Prof A. Stephen Morse from Yale University delivered this Thursday on Apr 10 an impressive talk: A Distributed Algorithm for Solving a Linear Algebraic Equation.
In this talk a distributed algorithm was described by Prof Morse for solving a linear algebraic equation of the form Ax=b where A was a matrix for which the equation had at least one solution. The equation was simultaneously solved by m agents assuming each agent knew only a subset of the rows of the partitioned matrix [A b], the current estimates of the equation’s solution generated by its neighbors, and nothing more. According to Prof Morse, each agent recursively updated its estimate of a solution by utilizing the current estimates generated by each of its neighbors. Neighbor relations were characterized by a time-dependent directed graph N(t) whose vertices corresponded to agents and whose arcs depicted neighbor relations. For any matrix A for which the equation has a solution, the algorithm caused all agents’ estimates to converge exponentially fast to the same solution to Ax=b if and only if the sequence of neighbor graphs N(t), t=1,2,... was “repeatedly jointly strongly connected”. Moreover, in the absence of transmission delays, convergence to a solution occurred even if the times at which each agent updated its estimates were not synchronized with the update times of its neighbors.

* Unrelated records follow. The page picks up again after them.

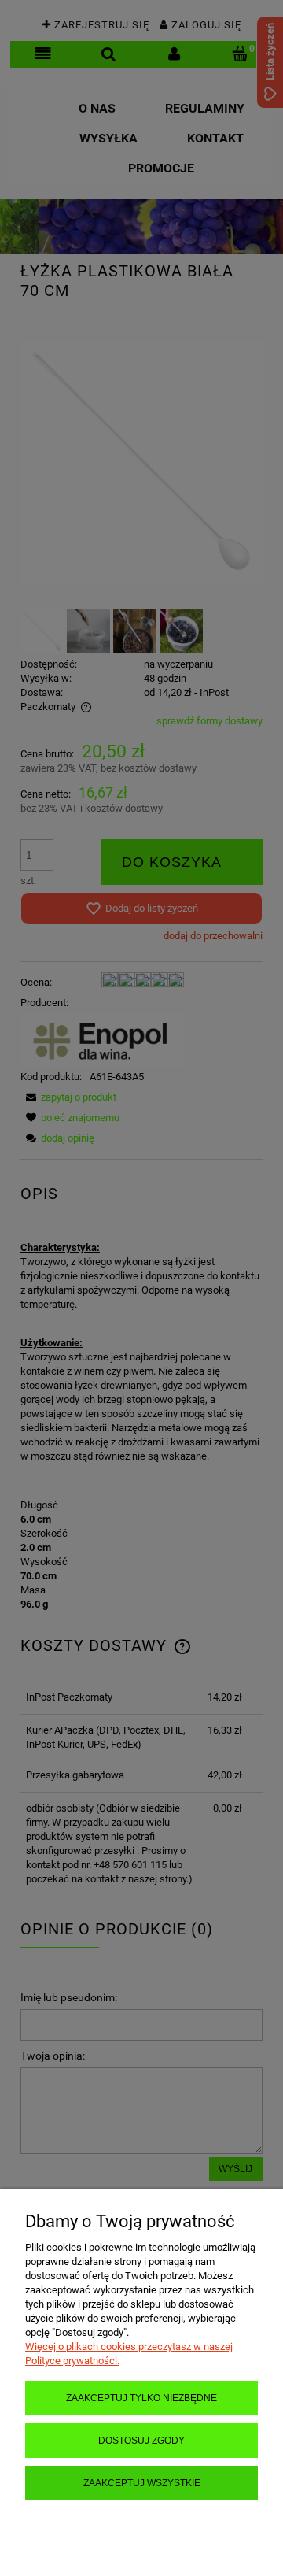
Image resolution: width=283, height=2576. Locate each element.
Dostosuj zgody (141, 2440)
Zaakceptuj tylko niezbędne (141, 2398)
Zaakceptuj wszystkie (141, 2483)
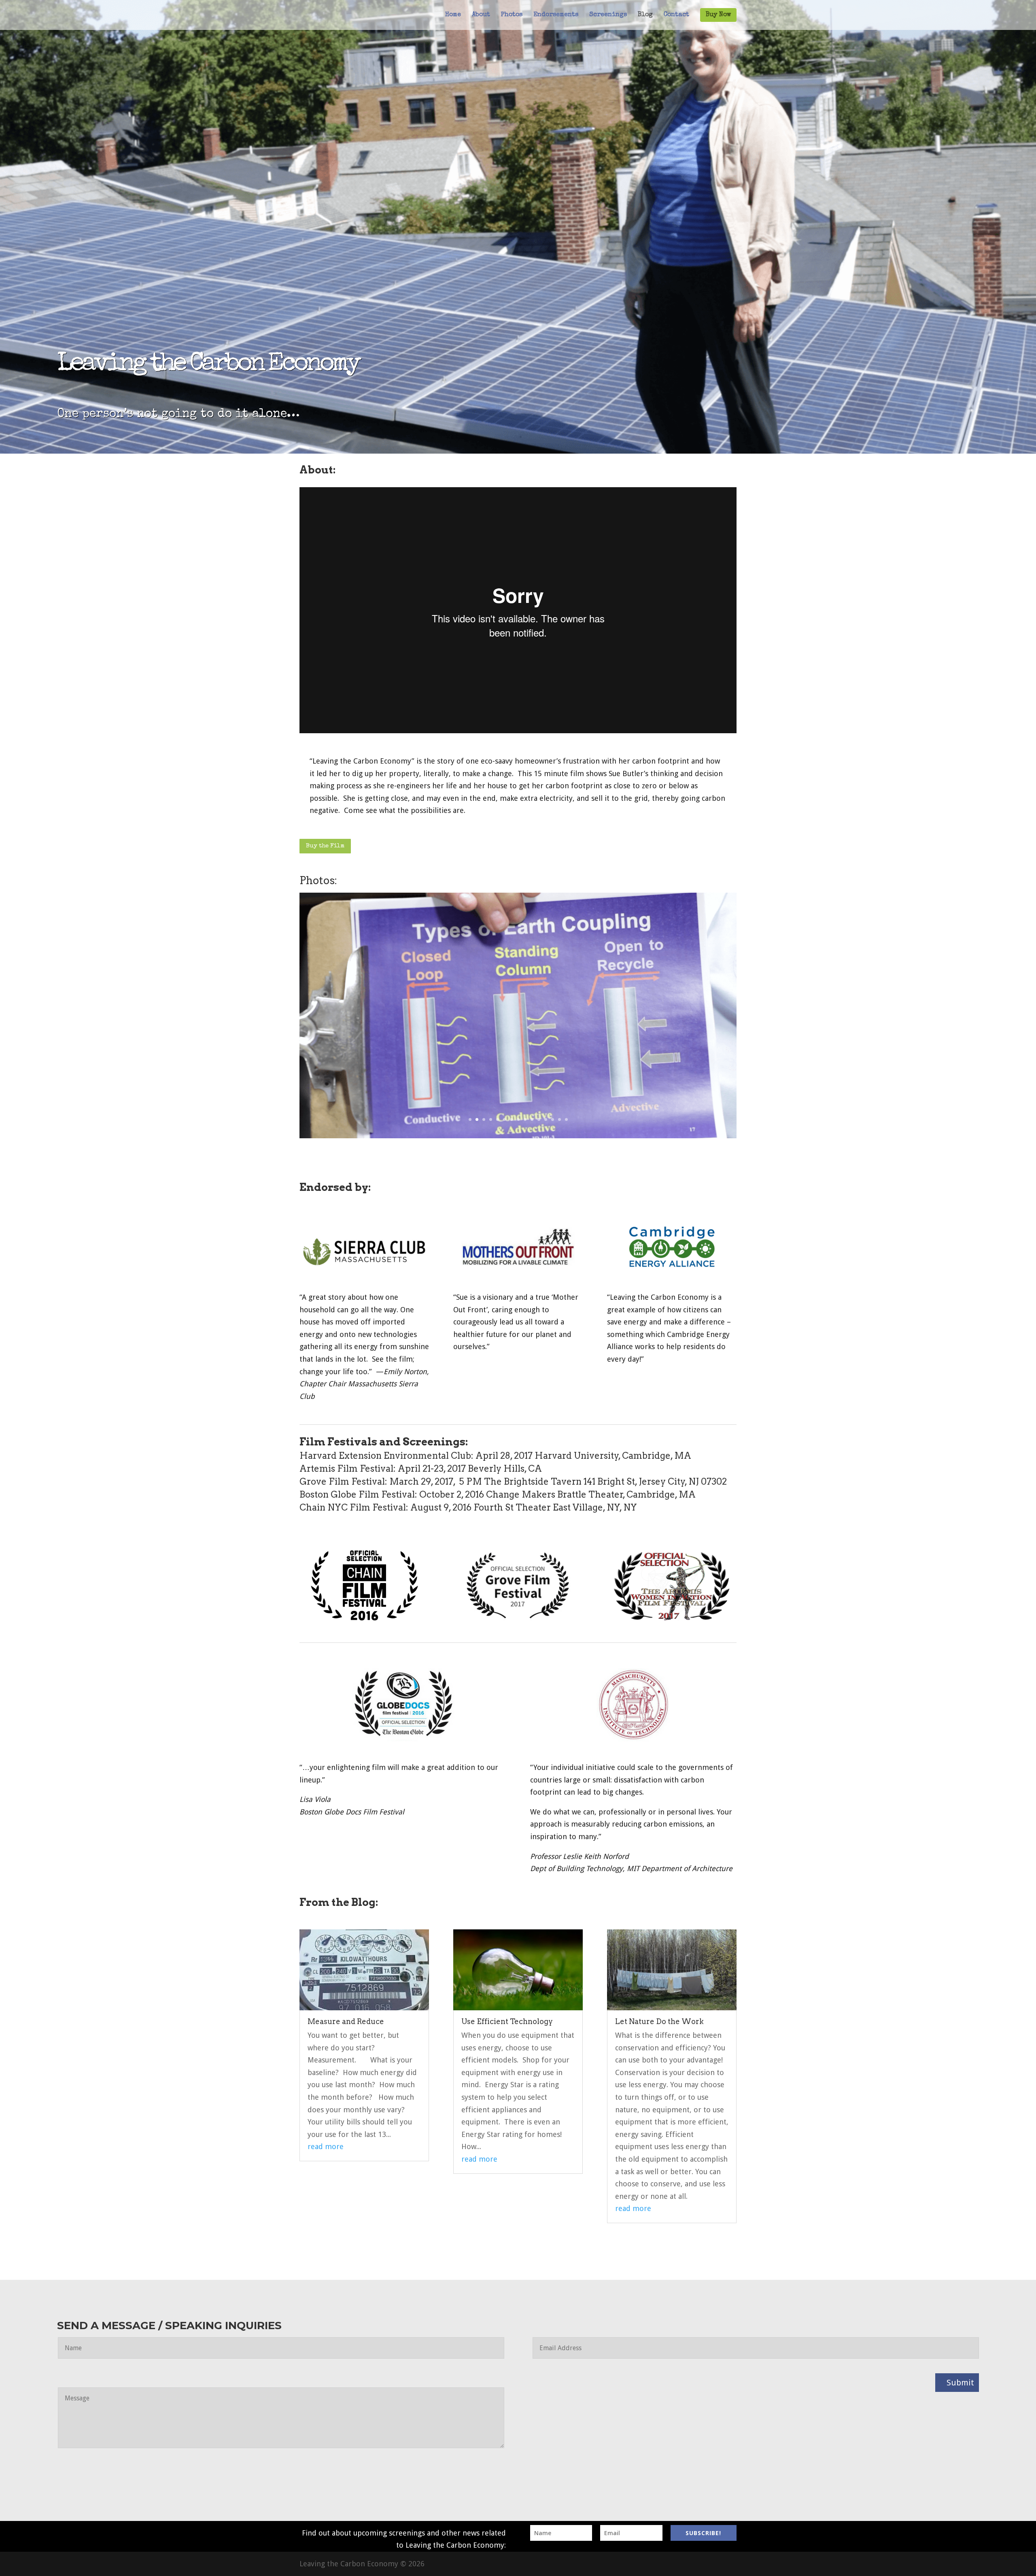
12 (545, 1119)
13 (552, 1119)
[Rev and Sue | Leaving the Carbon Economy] (518, 1135)
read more (326, 2146)
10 (532, 1119)
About (481, 15)
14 (559, 1119)
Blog (645, 15)
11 (538, 1119)
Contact (676, 15)
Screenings (608, 15)
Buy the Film (325, 846)
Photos (511, 15)
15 (566, 1119)
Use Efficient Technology (507, 2021)
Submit (960, 2382)
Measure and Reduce (346, 2021)
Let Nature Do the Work (659, 2021)
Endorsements (555, 15)
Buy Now (718, 15)
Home (453, 15)
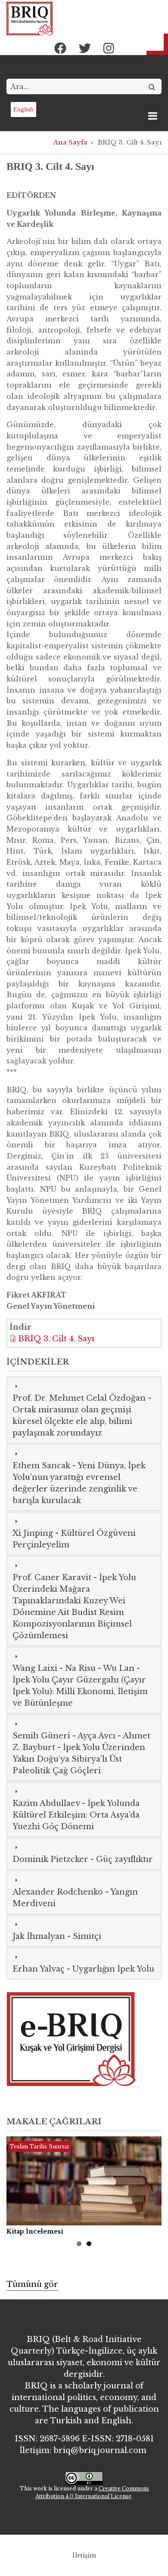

Prof A. Stephen Morse was born in Mt. Vernon, New York. He received Ph.D. degree from Purdue University. He was associated with the Office of Control Theory and Application {OCTA} at the NASA Electronics Research Center in Cambridge, Mass. For most of his career, he has been with Yale University where he is presently the Dudley Professor of Engineering. His main interest is in system theory and he has done research in network synthesis, optimal control, multivariable control, adaptive control, urban transportation, vision-based control, hybrid and nonlinear systems, sensor networks, and coordination and control of large grouping of mobile autonomous agents. He is a Fellow of the IEEE and a co-recipient of the IEEE Control Systems Society's 1993 and 2005 George S. Axelby Outstanding Paper Awards. He has twice received the American Automatic Control Council's Best Paper Award and is a co-recipient of the Automatica Theory/Methodology Prize. He is the 1999 recipient of the IEEE Technical Field Award for Control Systems. He is the 2013 recipient of the American Automatic Control Councils Richard E. Bellman Control Heritage Award. He is a member of the US National Academy of Engineering and the Connecticut Academy of Science and Engineering.